The problem: Starting at the line that contains "Pievienot grozam (119, 774)", repeat each line of the listing below through the last one, exactly, and leave out every picture.

_____

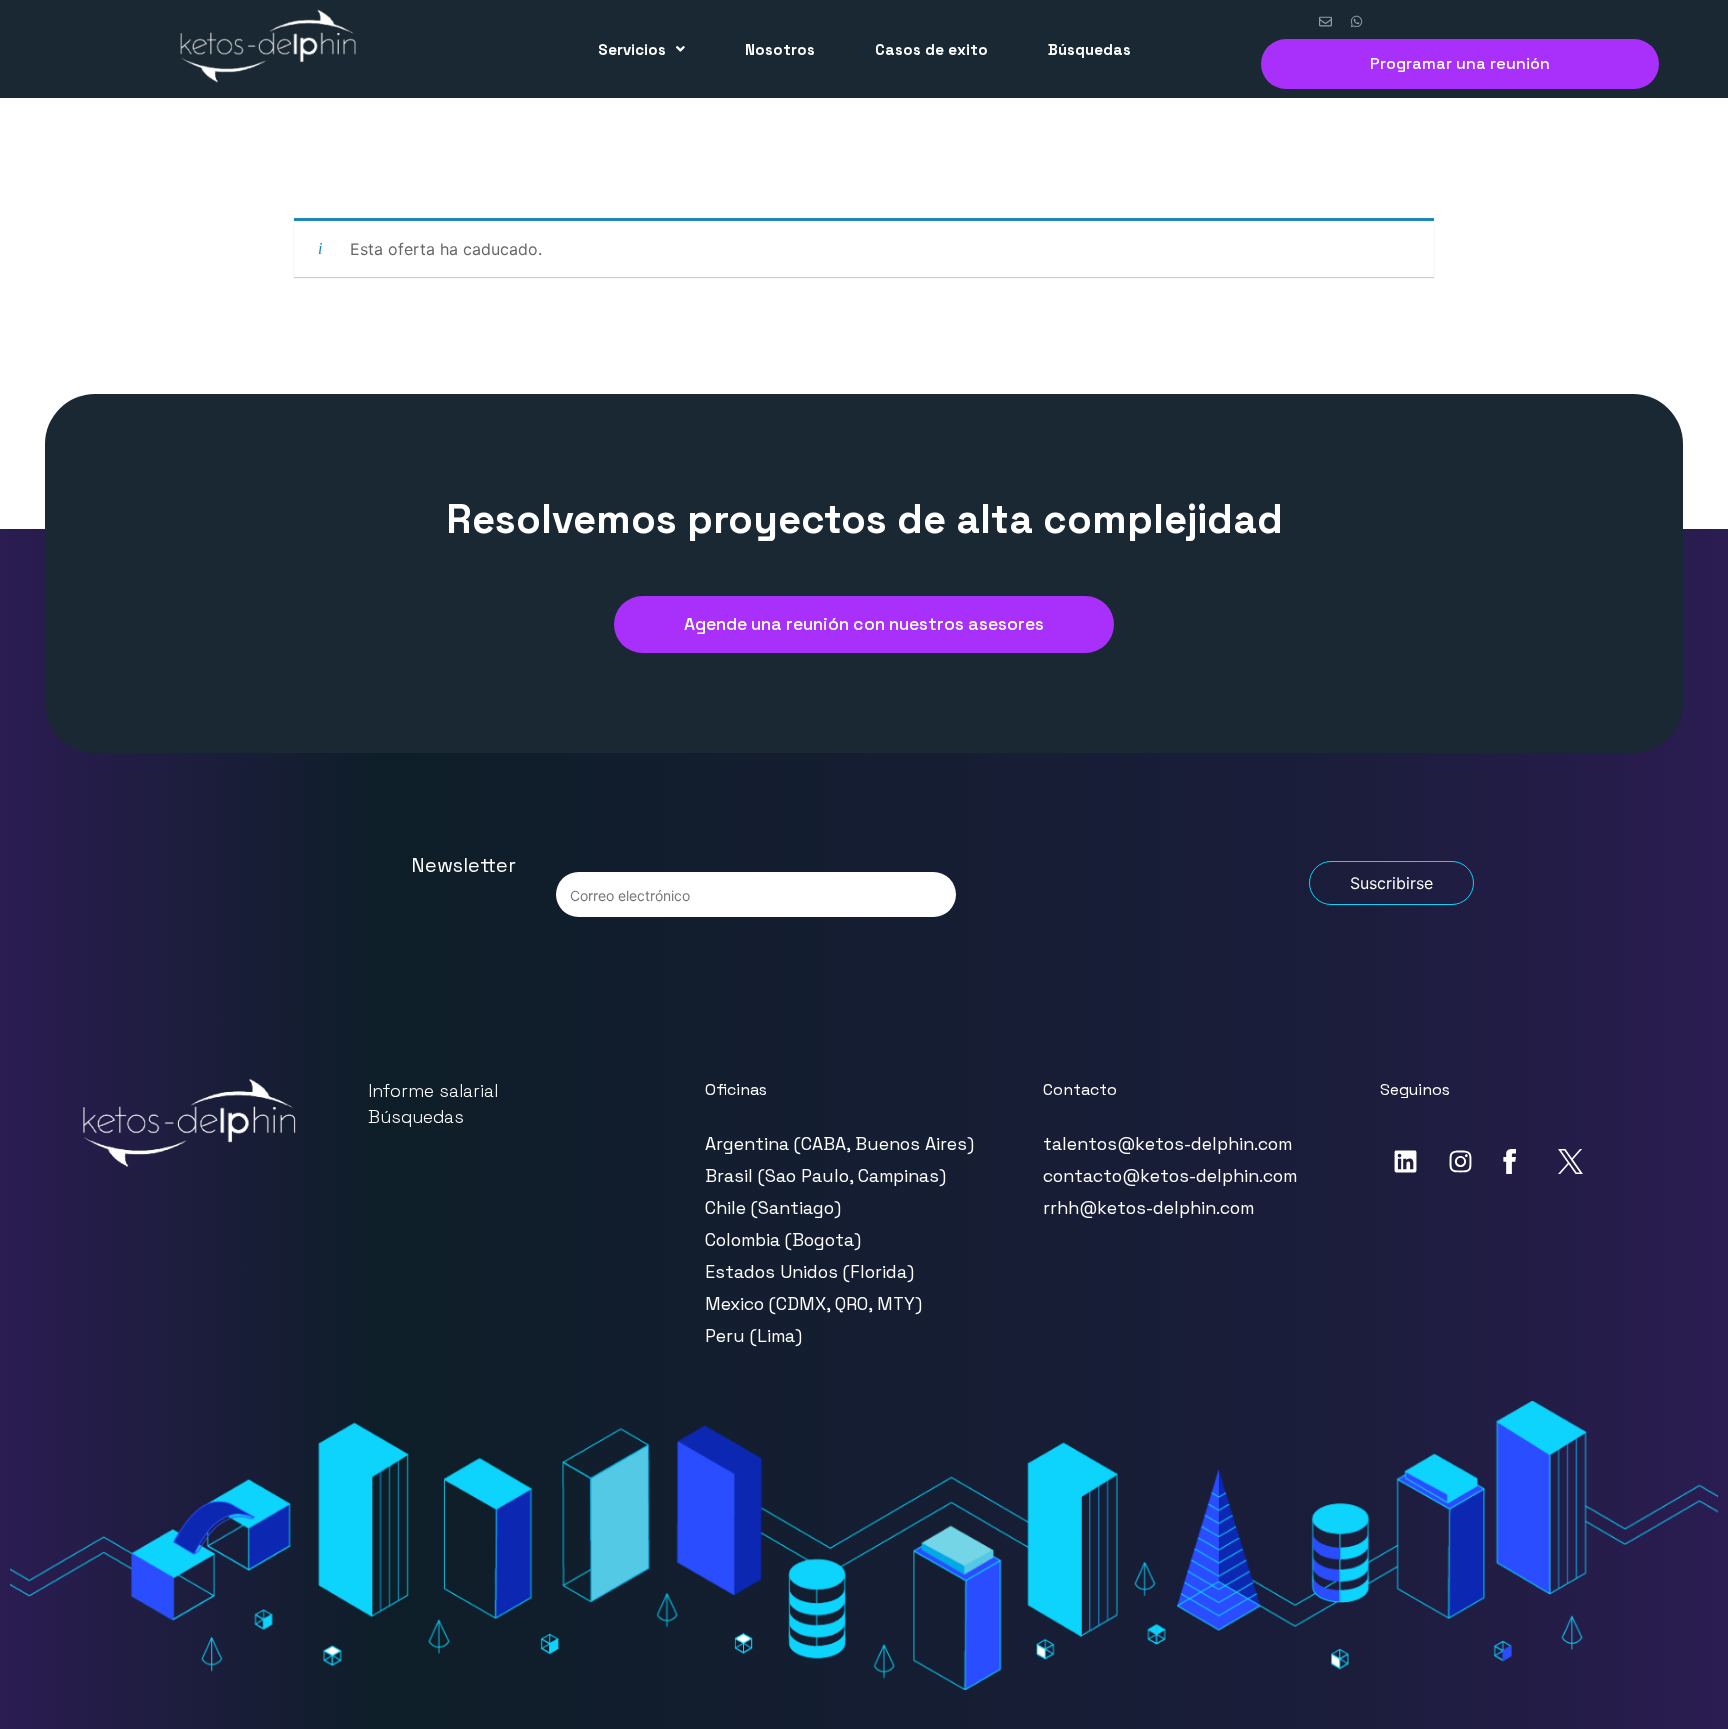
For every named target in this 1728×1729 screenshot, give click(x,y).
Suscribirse (1391, 883)
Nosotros (780, 49)
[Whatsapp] (1356, 22)
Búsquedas (1089, 49)
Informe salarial (433, 1091)
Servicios (632, 49)
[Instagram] (1460, 1161)
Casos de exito (931, 49)
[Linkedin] (1405, 1161)
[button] (641, 49)
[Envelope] (1325, 22)
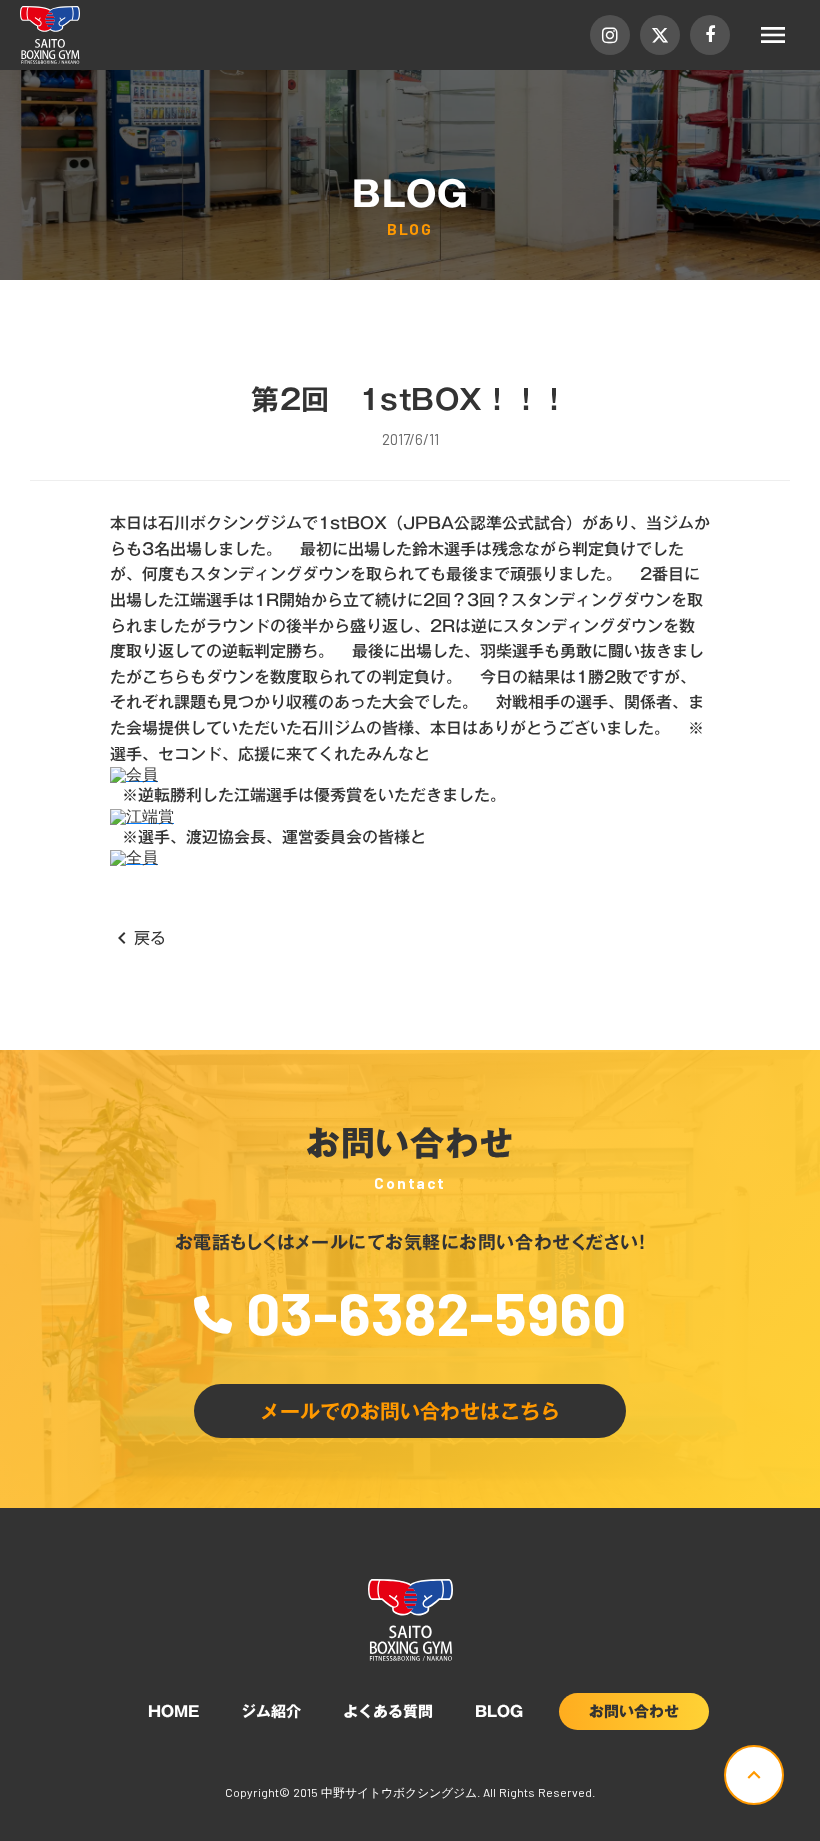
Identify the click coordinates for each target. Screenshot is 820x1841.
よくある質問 (388, 1711)
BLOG (499, 1711)
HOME (173, 1711)
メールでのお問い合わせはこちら (410, 1411)
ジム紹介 (271, 1711)
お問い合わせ (634, 1711)
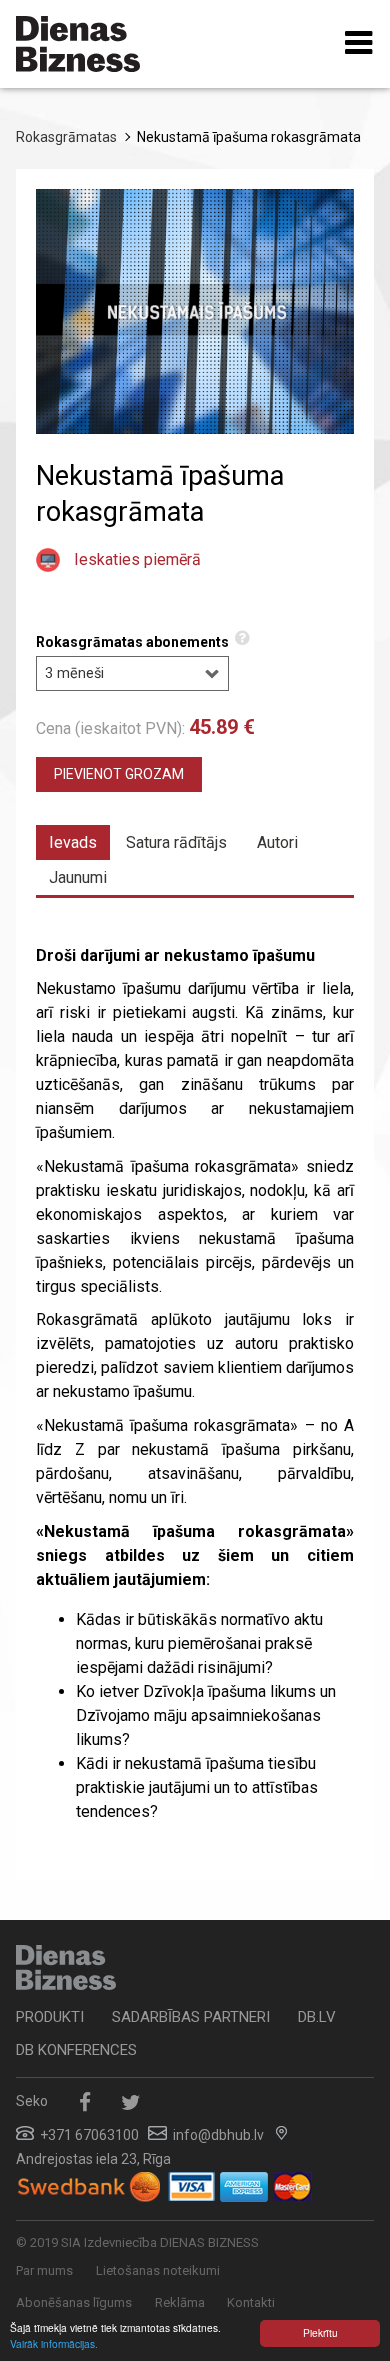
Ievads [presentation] (73, 842)
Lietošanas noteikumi (158, 2270)
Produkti (50, 2017)
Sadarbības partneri (191, 2017)
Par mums (44, 2270)
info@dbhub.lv (218, 2135)
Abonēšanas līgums (74, 2302)
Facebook (84, 2102)
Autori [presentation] (277, 842)
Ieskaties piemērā (137, 559)
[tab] (73, 842)
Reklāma (180, 2302)
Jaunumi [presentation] (78, 877)
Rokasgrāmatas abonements (132, 642)
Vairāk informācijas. (54, 2343)
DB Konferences (76, 2050)
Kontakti (251, 2302)
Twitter (130, 2102)
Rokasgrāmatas (66, 137)
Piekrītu (320, 2332)
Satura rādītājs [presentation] (176, 842)
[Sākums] (78, 44)
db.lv (317, 2017)
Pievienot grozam (119, 774)
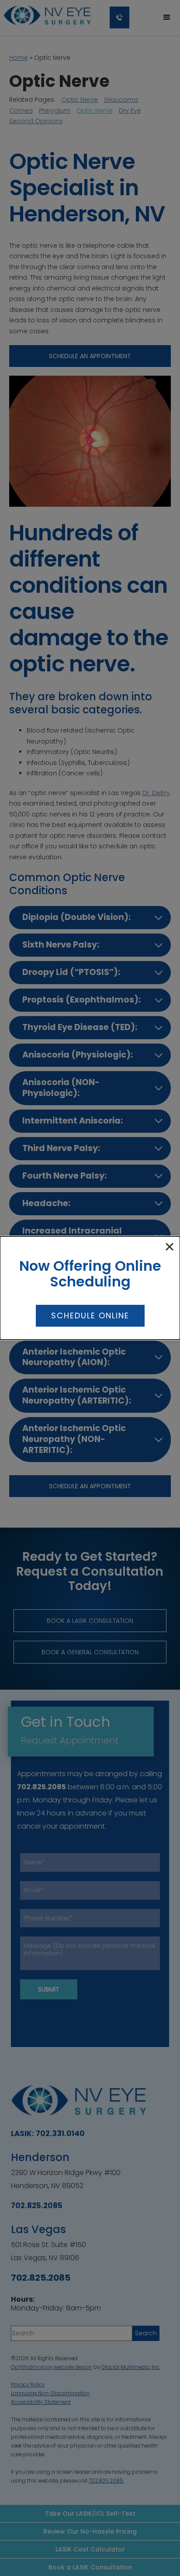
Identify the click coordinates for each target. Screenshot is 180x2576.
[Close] (169, 1246)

_____

Exercise output:
Pievienot grozam (119, 774)
Identify the click coordinates for each target. Screenshot is 180x2576.
[Close] (169, 1246)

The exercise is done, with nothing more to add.